====== LISTED ENTRIES

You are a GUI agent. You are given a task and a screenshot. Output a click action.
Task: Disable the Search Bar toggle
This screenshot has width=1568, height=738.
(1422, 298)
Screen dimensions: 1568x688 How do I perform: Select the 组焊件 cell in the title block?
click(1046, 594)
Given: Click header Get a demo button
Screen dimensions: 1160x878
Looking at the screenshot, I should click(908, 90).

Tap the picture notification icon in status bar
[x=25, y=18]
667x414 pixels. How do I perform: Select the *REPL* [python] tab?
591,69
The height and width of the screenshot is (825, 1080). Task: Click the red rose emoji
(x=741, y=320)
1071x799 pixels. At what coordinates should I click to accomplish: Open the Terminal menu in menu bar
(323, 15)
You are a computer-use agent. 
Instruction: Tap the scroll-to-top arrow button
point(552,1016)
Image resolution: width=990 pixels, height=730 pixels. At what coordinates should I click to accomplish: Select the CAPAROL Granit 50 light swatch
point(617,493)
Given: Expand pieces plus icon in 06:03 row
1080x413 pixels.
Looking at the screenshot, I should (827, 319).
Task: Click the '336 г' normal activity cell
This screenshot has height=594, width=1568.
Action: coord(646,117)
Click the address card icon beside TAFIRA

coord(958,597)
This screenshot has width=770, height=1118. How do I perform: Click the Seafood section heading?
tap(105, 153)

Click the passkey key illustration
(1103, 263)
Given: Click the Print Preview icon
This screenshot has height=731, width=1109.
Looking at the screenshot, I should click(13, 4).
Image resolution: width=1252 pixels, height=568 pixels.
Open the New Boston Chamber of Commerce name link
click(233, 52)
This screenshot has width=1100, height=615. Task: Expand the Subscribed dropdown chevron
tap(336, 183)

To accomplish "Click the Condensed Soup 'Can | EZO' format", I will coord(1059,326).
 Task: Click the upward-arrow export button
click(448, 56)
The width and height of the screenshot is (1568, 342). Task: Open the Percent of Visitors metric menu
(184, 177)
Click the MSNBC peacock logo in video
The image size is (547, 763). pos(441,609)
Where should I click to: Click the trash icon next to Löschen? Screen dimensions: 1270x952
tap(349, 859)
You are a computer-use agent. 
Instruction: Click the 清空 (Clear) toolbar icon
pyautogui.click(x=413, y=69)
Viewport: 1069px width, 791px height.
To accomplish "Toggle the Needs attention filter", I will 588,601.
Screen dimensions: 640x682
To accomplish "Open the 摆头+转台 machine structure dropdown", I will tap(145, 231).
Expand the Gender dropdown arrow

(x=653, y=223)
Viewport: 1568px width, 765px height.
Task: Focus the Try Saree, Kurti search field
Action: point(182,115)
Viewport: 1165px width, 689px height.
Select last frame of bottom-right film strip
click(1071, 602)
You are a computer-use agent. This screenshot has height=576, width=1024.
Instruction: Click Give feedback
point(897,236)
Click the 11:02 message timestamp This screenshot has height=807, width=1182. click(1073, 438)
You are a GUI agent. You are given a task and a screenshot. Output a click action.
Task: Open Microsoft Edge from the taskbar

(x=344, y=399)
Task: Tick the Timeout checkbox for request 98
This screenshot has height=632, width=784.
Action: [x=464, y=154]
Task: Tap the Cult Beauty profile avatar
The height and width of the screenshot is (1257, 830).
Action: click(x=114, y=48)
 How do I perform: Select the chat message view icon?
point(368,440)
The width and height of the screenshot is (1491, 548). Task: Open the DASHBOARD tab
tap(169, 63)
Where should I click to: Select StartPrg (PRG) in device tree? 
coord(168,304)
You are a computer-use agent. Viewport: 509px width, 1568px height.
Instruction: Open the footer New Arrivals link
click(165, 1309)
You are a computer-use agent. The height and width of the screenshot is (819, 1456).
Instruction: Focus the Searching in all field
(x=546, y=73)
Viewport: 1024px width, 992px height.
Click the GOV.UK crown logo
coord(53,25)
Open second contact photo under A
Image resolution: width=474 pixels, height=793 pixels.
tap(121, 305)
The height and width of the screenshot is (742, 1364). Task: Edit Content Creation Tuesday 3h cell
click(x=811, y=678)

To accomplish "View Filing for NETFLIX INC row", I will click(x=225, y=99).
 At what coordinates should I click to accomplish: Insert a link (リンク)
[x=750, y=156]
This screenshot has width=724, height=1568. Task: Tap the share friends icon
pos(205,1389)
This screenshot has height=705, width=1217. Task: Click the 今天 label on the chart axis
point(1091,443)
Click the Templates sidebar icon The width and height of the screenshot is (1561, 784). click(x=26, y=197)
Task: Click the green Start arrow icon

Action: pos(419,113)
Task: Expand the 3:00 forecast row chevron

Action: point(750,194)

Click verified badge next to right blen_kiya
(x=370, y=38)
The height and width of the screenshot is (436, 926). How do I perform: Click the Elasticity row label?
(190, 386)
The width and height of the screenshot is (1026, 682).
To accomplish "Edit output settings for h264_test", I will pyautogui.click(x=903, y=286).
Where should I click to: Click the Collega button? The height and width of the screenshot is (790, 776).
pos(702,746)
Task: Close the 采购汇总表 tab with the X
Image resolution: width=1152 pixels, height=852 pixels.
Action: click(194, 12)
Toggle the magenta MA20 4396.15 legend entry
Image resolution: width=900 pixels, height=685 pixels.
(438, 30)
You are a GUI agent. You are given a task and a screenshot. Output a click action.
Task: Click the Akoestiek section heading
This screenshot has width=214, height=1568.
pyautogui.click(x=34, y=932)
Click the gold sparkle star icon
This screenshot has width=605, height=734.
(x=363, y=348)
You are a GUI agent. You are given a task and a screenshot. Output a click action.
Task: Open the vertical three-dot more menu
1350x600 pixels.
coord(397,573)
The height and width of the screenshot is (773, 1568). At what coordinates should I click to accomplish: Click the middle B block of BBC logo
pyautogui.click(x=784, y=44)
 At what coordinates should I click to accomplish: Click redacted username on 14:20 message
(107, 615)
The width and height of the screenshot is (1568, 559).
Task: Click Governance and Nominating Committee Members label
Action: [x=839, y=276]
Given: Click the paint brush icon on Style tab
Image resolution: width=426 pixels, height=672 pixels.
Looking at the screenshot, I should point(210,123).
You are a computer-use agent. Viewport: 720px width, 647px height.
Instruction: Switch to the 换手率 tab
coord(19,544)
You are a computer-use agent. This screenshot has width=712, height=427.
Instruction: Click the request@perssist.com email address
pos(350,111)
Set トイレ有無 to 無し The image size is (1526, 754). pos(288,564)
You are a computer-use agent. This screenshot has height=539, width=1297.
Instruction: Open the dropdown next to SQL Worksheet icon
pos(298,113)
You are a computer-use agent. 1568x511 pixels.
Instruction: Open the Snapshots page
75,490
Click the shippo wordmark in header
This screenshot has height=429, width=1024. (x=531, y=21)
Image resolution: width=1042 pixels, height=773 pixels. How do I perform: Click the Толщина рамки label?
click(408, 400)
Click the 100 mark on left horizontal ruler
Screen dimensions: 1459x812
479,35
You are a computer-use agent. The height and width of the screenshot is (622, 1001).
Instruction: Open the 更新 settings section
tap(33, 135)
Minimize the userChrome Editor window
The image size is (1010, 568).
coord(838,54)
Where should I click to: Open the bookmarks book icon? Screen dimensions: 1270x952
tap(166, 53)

============

> TASK BRIEF:
Please reproduce the entire listing. Keep it identical.

> OUTPUT:
You are a GUI agent. You are given a task and a screenshot. Output a click action.
Task: Disable the Search Bar toggle
This screenshot has width=1568, height=738.
(1422, 298)
Screen dimensions: 1568x688 How do I perform: Select the 组焊件 cell in the title block?
click(1046, 594)
Given: Click header Get a demo button
Screen dimensions: 1160x878
Looking at the screenshot, I should click(908, 90).

Tap the picture notification icon in status bar
[x=25, y=18]
667x414 pixels. How do I perform: Select the *REPL* [python] tab?
591,69
The height and width of the screenshot is (825, 1080). Task: Click the red rose emoji
(x=741, y=320)
1071x799 pixels. At what coordinates should I click to accomplish: Open the Terminal menu in menu bar
(323, 15)
You are a computer-use agent. 
Instruction: Tap the scroll-to-top arrow button
point(552,1016)
Image resolution: width=990 pixels, height=730 pixels. At what coordinates should I click to accomplish: Select the CAPAROL Granit 50 light swatch
point(617,493)
Given: Expand pieces plus icon in 06:03 row
1080x413 pixels.
Looking at the screenshot, I should (827, 319).
Task: Click the '336 г' normal activity cell
This screenshot has height=594, width=1568.
Action: coord(646,117)
Click the address card icon beside TAFIRA

coord(958,597)
This screenshot has width=770, height=1118. How do I perform: Click the Seafood section heading?
tap(105, 153)

Click the passkey key illustration
(1103, 263)
Given: Click the Print Preview icon
This screenshot has height=731, width=1109.
Looking at the screenshot, I should click(13, 4).
Image resolution: width=1252 pixels, height=568 pixels.
Open the New Boston Chamber of Commerce name link
click(233, 52)
This screenshot has width=1100, height=615. Task: Expand the Subscribed dropdown chevron
tap(336, 183)

To accomplish "Click the Condensed Soup 'Can | EZO' format", I will coord(1059,326).
 Task: Click the upward-arrow export button
click(448, 56)
The width and height of the screenshot is (1568, 342). Task: Open the Percent of Visitors metric menu
(184, 177)
Click the MSNBC peacock logo in video
The image size is (547, 763). pos(441,609)
Where should I click to: Click the trash icon next to Löschen? Screen dimensions: 1270x952
tap(349, 859)
You are a computer-use agent. 
Instruction: Click the 清空 (Clear) toolbar icon
pyautogui.click(x=413, y=69)
Viewport: 1069px width, 791px height.
To accomplish "Toggle the Needs attention filter", I will 588,601.
Screen dimensions: 640x682
To accomplish "Open the 摆头+转台 machine structure dropdown", I will tap(145, 231).
Expand the Gender dropdown arrow

(x=653, y=223)
Viewport: 1568px width, 765px height.
Task: Focus the Try Saree, Kurti search field
Action: point(182,115)
Viewport: 1165px width, 689px height.
Select last frame of bottom-right film strip
click(1071, 602)
You are a computer-use agent. This screenshot has height=576, width=1024.
Instruction: Click Give feedback
point(897,236)
Click the 11:02 message timestamp This screenshot has height=807, width=1182. click(1073, 438)
You are a GUI agent. You are given a task and a screenshot. Output a click action.
Task: Open Microsoft Edge from the taskbar

(x=344, y=399)
Task: Tick the Timeout checkbox for request 98
This screenshot has height=632, width=784.
Action: [x=464, y=154]
Task: Tap the Cult Beauty profile avatar
The height and width of the screenshot is (1257, 830).
Action: click(x=114, y=48)
 How do I perform: Select the chat message view icon?
point(368,440)
The width and height of the screenshot is (1491, 548). Task: Open the DASHBOARD tab
tap(169, 63)
Where should I click to: Select StartPrg (PRG) in device tree? 
coord(168,304)
You are a computer-use agent. Viewport: 509px width, 1568px height.
Instruction: Open the footer New Arrivals link
click(165, 1309)
You are a computer-use agent. The height and width of the screenshot is (819, 1456).
Instruction: Focus the Searching in all field
(x=546, y=73)
Viewport: 1024px width, 992px height.
Click the GOV.UK crown logo
coord(53,25)
Open second contact photo under A
Image resolution: width=474 pixels, height=793 pixels.
tap(121, 305)
The height and width of the screenshot is (742, 1364). Task: Edit Content Creation Tuesday 3h cell
click(x=811, y=678)

To accomplish "View Filing for NETFLIX INC row", I will click(x=225, y=99).
 At what coordinates should I click to accomplish: Insert a link (リンク)
[x=750, y=156]
This screenshot has width=724, height=1568. Task: Tap the share friends icon
pos(205,1389)
This screenshot has height=705, width=1217. Task: Click the 今天 label on the chart axis
point(1091,443)
Click the Templates sidebar icon The width and height of the screenshot is (1561, 784). click(x=26, y=197)
Task: Click the green Start arrow icon

Action: pos(419,113)
Task: Expand the 3:00 forecast row chevron

Action: point(750,194)

Click verified badge next to right blen_kiya
(x=370, y=38)
The height and width of the screenshot is (436, 926). How do I perform: Click the Elasticity row label?
(190, 386)
The width and height of the screenshot is (1026, 682).
To accomplish "Edit output settings for h264_test", I will pyautogui.click(x=903, y=286).
Where should I click to: Click the Collega button? The height and width of the screenshot is (790, 776).
pos(702,746)
Task: Close the 采购汇总表 tab with the X
Image resolution: width=1152 pixels, height=852 pixels.
Action: click(194, 12)
Toggle the magenta MA20 4396.15 legend entry
Image resolution: width=900 pixels, height=685 pixels.
(438, 30)
You are a GUI agent. You are given a task and a screenshot. Output a click action.
Task: Click the Akoestiek section heading
This screenshot has width=214, height=1568.
pyautogui.click(x=34, y=932)
Click the gold sparkle star icon
This screenshot has width=605, height=734.
(x=363, y=348)
You are a GUI agent. You are given a task and a screenshot. Output a click action.
Task: Open the vertical three-dot more menu
1350x600 pixels.
coord(397,573)
The height and width of the screenshot is (773, 1568). At what coordinates should I click to accomplish: Click the middle B block of BBC logo
pyautogui.click(x=784, y=44)
 At what coordinates should I click to accomplish: Click redacted username on 14:20 message
(107, 615)
The width and height of the screenshot is (1568, 559).
Task: Click Governance and Nominating Committee Members label
Action: [x=839, y=276]
Given: Click the paint brush icon on Style tab
Image resolution: width=426 pixels, height=672 pixels.
Looking at the screenshot, I should point(210,123).
You are a computer-use agent. Viewport: 720px width, 647px height.
Instruction: Switch to the 换手率 tab
coord(19,544)
You are a computer-use agent. This screenshot has width=712, height=427.
Instruction: Click the request@perssist.com email address
pos(350,111)
Set トイレ有無 to 無し The image size is (1526, 754). pos(288,564)
You are a computer-use agent. This screenshot has height=539, width=1297.
Instruction: Open the dropdown next to SQL Worksheet icon
pos(298,113)
You are a computer-use agent. 1568x511 pixels.
Instruction: Open the Snapshots page
75,490
Click the shippo wordmark in header
This screenshot has height=429, width=1024. (x=531, y=21)
Image resolution: width=1042 pixels, height=773 pixels. How do I perform: Click the Толщина рамки label?
click(408, 400)
Click the 100 mark on left horizontal ruler
Screen dimensions: 1459x812
479,35
You are a computer-use agent. The height and width of the screenshot is (622, 1001).
Instruction: Open the 更新 settings section
tap(33, 135)
Minimize the userChrome Editor window
The image size is (1010, 568).
coord(838,54)
Where should I click to: Open the bookmarks book icon? Screen dimensions: 1270x952
tap(166, 53)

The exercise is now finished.